Casting a protest vote: BNP



This election broadcast from the British National Party was censored, so we are told. It is available on-line, and I am presenting it in its original form, as you have to admit that it is an entertaining little piece, that will annoy all the right people.

On the subject of annoying all the right people, a vote for the BNP is probably the most sarcastic protest vote you could cast because it is guaranteed to do just that. 

I can remember back in 2012 when I lived in Nelson, Lancashire, the  Trots who all had well paid employment at the local further education college, shipped in an army of freaks to leaflet the ward where I lived, which had a BNP councillor up for re-election.

The BNP man lost by less than a hundred votes, largely because the bone-idle bugger couldn't be bothered canvassing. The Tories managed to scrape a victory by shipping in an army of canvassers and Labour agreed to only run a paper candidate, whilst the Liberal-Democrats stood down. When people complain that all the old parties are just factions of the same gang, they really do have a point, don't they?
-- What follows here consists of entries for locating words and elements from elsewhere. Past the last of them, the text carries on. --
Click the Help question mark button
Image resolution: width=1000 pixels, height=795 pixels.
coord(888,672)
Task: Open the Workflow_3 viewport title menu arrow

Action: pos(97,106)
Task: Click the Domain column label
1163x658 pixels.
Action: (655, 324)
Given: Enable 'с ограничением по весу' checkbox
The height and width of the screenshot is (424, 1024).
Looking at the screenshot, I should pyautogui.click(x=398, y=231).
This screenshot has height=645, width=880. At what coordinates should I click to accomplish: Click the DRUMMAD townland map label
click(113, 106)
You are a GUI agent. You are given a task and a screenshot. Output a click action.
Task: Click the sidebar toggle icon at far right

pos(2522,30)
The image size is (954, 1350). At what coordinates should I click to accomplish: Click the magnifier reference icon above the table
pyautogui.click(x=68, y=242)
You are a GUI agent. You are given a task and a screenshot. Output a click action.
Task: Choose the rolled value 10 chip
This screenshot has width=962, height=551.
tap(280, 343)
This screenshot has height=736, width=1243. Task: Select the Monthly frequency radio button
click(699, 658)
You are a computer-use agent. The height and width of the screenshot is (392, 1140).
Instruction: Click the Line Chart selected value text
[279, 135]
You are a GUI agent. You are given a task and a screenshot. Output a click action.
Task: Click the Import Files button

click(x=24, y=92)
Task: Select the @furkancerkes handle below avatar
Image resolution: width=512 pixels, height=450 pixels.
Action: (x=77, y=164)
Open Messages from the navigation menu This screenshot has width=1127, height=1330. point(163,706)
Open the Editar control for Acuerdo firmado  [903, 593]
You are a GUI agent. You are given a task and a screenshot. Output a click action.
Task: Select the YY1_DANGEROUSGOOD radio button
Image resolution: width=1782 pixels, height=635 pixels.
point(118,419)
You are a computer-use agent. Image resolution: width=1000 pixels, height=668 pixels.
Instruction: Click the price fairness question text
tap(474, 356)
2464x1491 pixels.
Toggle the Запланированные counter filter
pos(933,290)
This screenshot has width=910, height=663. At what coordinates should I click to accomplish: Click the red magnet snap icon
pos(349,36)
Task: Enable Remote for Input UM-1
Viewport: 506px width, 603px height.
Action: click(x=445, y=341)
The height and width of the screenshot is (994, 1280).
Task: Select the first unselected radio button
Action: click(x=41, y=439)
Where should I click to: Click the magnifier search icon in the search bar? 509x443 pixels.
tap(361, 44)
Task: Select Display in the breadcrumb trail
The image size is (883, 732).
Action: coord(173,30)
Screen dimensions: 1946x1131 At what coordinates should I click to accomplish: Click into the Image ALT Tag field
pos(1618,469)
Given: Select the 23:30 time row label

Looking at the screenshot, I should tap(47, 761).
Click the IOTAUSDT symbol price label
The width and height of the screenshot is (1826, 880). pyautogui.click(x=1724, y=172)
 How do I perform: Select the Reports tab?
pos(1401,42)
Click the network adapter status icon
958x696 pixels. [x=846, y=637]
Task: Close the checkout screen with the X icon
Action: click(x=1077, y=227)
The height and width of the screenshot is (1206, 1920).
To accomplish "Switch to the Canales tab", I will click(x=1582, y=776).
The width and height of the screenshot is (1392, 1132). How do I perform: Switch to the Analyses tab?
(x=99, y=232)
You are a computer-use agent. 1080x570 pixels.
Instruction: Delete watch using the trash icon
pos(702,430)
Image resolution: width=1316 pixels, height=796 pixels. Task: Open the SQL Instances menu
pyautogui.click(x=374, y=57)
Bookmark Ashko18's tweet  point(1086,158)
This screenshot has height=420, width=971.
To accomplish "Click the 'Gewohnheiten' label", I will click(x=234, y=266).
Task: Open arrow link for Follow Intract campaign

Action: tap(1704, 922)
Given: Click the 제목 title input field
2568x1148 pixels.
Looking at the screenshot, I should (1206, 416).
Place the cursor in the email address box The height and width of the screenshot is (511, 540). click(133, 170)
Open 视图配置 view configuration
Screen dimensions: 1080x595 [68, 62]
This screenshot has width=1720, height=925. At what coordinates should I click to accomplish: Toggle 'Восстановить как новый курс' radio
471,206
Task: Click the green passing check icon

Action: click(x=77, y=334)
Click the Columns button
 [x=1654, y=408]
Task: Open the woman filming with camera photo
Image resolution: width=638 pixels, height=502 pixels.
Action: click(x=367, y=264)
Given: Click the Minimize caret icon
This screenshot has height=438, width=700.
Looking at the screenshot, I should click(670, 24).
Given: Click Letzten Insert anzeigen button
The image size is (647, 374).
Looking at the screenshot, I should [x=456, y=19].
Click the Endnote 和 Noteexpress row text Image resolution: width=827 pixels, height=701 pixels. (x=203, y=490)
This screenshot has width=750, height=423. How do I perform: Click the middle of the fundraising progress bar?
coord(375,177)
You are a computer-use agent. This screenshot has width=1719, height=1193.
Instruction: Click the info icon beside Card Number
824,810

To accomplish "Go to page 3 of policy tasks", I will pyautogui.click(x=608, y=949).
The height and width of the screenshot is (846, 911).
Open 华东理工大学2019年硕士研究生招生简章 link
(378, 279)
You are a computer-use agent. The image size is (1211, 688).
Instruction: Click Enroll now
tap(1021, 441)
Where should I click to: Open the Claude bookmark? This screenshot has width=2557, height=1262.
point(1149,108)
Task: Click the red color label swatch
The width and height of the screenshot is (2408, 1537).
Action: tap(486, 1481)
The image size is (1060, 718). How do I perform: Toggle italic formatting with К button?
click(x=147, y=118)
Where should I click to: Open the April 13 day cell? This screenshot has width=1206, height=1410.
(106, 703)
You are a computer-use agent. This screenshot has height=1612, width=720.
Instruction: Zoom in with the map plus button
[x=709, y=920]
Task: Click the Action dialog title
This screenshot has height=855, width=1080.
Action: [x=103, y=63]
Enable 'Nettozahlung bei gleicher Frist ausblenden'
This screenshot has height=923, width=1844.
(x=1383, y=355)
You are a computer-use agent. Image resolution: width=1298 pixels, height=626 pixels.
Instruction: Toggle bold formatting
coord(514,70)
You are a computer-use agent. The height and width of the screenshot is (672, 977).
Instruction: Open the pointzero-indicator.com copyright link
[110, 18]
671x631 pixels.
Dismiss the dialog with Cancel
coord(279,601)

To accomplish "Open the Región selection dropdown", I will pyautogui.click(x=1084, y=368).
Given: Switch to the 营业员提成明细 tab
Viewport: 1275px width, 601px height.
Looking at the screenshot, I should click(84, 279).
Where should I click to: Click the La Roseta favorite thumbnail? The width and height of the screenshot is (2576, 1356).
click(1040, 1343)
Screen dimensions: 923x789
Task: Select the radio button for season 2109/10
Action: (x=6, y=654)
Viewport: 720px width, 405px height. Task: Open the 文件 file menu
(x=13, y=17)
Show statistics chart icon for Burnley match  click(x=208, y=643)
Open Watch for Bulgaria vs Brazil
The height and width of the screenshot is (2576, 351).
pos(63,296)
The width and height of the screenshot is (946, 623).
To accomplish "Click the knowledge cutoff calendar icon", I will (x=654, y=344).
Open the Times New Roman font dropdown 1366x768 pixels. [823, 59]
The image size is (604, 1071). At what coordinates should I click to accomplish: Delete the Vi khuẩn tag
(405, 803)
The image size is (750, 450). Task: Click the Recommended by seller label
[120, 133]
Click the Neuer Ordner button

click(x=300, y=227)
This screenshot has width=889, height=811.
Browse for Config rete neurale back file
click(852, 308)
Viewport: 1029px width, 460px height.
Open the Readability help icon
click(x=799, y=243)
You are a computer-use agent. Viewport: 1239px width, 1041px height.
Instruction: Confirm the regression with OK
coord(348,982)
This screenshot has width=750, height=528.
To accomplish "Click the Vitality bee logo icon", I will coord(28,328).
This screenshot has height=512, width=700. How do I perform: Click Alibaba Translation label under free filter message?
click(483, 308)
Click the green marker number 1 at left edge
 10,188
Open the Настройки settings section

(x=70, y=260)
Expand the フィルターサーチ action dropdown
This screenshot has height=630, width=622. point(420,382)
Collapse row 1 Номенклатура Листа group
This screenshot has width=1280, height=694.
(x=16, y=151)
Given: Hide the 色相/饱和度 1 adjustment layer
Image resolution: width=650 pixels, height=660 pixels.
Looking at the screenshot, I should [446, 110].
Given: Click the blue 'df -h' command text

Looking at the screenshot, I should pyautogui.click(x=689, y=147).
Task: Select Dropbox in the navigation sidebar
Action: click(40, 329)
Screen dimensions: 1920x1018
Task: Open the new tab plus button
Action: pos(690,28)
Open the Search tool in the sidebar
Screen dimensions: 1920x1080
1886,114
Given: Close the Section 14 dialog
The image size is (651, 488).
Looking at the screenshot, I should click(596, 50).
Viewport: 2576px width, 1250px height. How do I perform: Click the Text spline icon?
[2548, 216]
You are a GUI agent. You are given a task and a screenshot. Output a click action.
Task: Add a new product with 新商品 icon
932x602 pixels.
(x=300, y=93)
That said, enough people were willing to vote for the BNP to make it a close run thing. Many of the people that I spoke to during the campaign made it quite clear that they were voting against the fat women and scrawny men who made up the Trot freak show, as well as registering a protest against the local elite who seemed to be doing quite nicely for themselves when everyone else was struggling to get by with a McJob or giro.

A decade ago the BNP looked set to take over all those East Lancashire councils, and had that happened they would today be on a par with the French National Front. They failed largely because of a split in their ranks which meant that far too many of their remaining members really are nutters, so unlike their French counterparts they cannot get away from their past.

When the BNP was set up in about 1980 it was expressly created as a fascist party. Under Nick Griffin, the party tried to shed its old Nazi roots, and rebranded itself as "The Labour Party that your dad used to vote for." Had Griffin accepted that he was a transitional leader and stood down in good order then a new man could have taken over and maybe the BNP would not be in such dire states as it is today. That did not happen, with the result that most of the regional organisers left the party in disgust, leaving Griffin in charge of a shell. That is probably the main reason why the party lost the 2012 election in my then ward, because there was just nobody to organise things properly.

If UKIP is made up of blazer wearing saloon bar Thatcherites, then today's BNP really does consist of the boot boys from the tap room, as almost everyone else has left. 

Maybe your hatred for the people who closed towns like Nelson down a generation ago is such that you can tolerate that? If that's the case, then the BNP is the party for you. In Brian Parker the party has a decent bloke who lives in the Marsden ward that he represents, but he is the exception is a field made up of general buffoonery.

As with UKIP, just decide who you hate more and then vote against them.